During the study period, researchers identified 26 deaths among those vaccinated Pfizer and 95 on the side of the unvaccinated, a risk reduction of 85% with this vaccine. No deaths were reported in the group vaccinated with Moderna or AstraZeneca.

However, the interpretation of the risk reduction for the AstraZeneca vaccine must be done with caution, qualify the authors of the study. First, the median follow-up of subjects who received this vaccine is shorter than that of subjects who received Pfizer or Moderna. Second, the analyzes presented in this report for this vaccine do not take into account that the second dose may be another vaccine. AstraZeneca will therefore be the subject of an in-depth study at a later date.

Pfizer 93% Effective Against Symptomatic Infection In Teens

Pfizer vaccine less effective against Delta variant: Study

In Israel, the Clalit Research Institute, in conjunction with Harvard University, conducted an observational study involving 130,464 COVID-19naïve adolescents aged 12 to 18 years, half of whom were vaccinated with the Pfizer COVID-19 vaccine from Jun 8 to Sep 14, 2021 matched participants were unvaccinated. During the study, 13,423 unvaccinated participants were vaccinated.

At the time of the study, Delta was responsible for more than 95% of new infections in Israel.

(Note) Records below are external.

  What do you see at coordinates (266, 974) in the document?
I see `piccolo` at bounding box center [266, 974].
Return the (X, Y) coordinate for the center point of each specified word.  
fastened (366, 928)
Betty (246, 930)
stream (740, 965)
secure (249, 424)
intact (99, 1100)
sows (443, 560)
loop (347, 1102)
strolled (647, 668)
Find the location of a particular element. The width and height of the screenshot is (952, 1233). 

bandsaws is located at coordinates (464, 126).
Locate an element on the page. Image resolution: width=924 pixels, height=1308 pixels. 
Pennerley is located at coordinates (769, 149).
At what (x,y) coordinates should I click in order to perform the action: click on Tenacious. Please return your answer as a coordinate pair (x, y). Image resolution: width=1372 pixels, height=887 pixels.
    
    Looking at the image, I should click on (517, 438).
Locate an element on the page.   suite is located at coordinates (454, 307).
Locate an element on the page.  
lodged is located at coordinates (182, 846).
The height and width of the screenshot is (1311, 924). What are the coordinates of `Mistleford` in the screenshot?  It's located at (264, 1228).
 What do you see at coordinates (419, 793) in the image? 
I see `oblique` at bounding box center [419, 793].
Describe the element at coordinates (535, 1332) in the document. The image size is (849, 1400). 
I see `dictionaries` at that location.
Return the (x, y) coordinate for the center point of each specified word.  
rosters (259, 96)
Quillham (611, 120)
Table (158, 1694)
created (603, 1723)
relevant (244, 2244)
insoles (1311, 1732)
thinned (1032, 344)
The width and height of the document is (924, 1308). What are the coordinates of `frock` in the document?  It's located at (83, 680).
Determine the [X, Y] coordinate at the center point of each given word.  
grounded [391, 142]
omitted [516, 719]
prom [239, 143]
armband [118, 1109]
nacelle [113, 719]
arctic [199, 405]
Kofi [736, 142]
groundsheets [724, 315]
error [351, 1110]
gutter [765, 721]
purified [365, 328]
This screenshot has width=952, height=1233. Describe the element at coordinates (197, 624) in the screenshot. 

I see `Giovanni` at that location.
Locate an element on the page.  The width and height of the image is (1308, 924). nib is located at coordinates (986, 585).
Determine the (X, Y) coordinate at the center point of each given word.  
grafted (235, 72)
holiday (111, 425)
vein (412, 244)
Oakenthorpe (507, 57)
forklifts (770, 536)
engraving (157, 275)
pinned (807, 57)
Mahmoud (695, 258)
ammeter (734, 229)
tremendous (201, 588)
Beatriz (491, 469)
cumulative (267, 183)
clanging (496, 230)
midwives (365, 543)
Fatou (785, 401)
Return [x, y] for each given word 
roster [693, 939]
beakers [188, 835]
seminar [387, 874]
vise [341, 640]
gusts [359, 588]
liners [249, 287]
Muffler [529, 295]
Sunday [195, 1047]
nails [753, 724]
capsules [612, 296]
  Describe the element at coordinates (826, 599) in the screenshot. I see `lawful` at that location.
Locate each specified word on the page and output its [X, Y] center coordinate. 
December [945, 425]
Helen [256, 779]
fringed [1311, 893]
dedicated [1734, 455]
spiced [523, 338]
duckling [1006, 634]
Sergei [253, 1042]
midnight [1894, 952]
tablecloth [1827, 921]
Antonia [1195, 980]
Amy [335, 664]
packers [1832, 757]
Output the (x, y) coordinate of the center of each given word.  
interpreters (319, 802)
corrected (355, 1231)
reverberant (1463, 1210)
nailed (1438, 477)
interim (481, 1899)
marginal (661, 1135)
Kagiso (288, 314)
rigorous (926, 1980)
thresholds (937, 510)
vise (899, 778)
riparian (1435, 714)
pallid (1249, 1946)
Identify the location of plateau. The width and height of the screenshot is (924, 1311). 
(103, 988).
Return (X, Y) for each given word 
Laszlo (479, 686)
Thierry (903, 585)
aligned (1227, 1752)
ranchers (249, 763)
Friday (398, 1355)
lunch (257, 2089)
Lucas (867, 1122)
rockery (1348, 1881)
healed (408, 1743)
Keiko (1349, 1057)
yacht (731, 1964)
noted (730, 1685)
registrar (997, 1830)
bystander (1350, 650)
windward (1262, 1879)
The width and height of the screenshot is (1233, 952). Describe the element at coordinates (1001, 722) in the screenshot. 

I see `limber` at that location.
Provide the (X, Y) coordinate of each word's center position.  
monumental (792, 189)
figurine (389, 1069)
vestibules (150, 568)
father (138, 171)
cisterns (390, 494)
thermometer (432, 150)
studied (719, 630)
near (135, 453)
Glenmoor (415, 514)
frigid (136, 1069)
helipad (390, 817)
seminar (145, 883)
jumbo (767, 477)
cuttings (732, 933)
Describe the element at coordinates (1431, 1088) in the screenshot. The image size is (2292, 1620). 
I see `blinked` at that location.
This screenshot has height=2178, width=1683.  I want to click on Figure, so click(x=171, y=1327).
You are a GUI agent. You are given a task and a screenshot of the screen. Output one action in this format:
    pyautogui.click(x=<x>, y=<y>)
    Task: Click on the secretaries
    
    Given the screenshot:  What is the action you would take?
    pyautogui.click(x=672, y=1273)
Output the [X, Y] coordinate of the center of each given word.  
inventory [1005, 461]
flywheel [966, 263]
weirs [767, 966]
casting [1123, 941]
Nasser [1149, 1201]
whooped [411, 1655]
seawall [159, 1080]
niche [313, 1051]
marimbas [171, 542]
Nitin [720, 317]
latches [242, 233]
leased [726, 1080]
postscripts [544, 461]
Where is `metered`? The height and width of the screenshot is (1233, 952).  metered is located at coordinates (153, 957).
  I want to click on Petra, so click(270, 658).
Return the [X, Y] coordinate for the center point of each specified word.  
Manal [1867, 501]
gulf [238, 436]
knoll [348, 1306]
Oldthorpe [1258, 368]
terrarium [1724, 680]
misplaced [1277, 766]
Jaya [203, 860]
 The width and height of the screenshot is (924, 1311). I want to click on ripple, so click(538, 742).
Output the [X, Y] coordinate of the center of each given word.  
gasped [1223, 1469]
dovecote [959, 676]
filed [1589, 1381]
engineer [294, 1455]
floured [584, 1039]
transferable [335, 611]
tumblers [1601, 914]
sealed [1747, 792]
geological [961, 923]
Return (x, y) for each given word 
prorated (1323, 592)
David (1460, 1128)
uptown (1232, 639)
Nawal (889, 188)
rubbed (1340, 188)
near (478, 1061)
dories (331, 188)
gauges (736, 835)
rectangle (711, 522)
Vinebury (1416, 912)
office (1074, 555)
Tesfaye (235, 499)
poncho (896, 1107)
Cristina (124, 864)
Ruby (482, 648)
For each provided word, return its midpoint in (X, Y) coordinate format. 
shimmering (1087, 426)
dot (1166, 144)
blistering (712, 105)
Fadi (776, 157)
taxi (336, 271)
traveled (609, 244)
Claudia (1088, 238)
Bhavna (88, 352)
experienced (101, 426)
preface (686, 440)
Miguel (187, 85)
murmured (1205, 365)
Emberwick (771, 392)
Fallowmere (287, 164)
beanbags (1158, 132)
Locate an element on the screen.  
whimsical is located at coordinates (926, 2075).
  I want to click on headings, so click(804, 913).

The study is the largest peer-reviewed look at COVID-19 vaccine efficacy among adolescents in a nationwide setting and the first such study conducted at a time when Delta was the dominant circulating strain.

Over a median of 27 days after receipt of the first vaccine dose, Kaplan-Meier curves for infection showed a similar incidence of infection in the first few days after the vaccinated group received their first dose, after which the rise in incidence slowed among the vaccinated.

Estimated effectiveness of the Pfizer vaccine against infection was 59% 14 to 20 days after the first dose, climbing to 66% on days 21 to 27 and 90% 7 to 21 days after the second dose.

Efficacy against symptomatic COVID-19 was estimated at 57% 14 to 20 days after the first vaccine dose, rising to 82% on days 21 to 27 and to 93% 7 to 21 days after the second dose.